» Assignment: Take the entries below and print, exactly, the stretch from the line containing "Focus the Приоритет input field" through the line containing "Open the Insert", both included.

» Excerpted data:
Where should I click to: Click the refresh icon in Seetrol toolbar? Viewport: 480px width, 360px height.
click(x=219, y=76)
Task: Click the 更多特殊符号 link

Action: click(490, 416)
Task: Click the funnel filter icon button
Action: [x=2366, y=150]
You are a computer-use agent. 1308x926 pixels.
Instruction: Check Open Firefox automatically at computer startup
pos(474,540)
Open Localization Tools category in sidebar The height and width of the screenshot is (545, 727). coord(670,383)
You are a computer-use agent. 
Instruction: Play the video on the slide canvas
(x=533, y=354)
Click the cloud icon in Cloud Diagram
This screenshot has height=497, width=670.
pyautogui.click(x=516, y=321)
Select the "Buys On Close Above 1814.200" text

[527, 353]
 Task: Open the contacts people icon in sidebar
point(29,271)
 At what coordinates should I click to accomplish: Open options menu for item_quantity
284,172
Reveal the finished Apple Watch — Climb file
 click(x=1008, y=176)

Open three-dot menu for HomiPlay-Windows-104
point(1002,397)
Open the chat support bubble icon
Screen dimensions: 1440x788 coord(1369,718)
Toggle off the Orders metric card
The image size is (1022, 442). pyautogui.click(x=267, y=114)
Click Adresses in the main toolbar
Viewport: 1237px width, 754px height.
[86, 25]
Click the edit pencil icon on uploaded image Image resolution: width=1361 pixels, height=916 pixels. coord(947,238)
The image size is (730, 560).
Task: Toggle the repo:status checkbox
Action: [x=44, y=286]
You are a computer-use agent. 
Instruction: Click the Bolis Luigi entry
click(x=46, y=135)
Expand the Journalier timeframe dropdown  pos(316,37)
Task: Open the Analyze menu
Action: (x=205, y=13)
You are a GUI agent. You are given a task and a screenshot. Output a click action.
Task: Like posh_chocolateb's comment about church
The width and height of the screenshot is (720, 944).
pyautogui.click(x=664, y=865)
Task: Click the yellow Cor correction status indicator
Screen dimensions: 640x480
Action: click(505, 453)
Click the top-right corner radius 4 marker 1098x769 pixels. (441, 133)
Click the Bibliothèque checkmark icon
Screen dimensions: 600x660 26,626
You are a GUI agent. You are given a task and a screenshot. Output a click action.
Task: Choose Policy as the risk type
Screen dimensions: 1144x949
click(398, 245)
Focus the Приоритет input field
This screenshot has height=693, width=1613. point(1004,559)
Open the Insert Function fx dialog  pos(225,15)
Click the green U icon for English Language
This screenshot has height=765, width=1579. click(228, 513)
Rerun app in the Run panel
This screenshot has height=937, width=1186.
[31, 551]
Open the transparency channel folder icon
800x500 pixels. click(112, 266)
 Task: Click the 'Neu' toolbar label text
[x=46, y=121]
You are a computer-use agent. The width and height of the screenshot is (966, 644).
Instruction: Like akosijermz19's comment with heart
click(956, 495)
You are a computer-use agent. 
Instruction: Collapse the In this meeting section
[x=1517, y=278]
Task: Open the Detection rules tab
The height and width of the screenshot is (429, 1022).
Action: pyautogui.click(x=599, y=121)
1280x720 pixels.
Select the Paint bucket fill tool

» Answer below:
Focus the Приоритет input field
This screenshot has height=693, width=1613. point(1004,559)
Open the Insert Function fx dialog  pos(225,15)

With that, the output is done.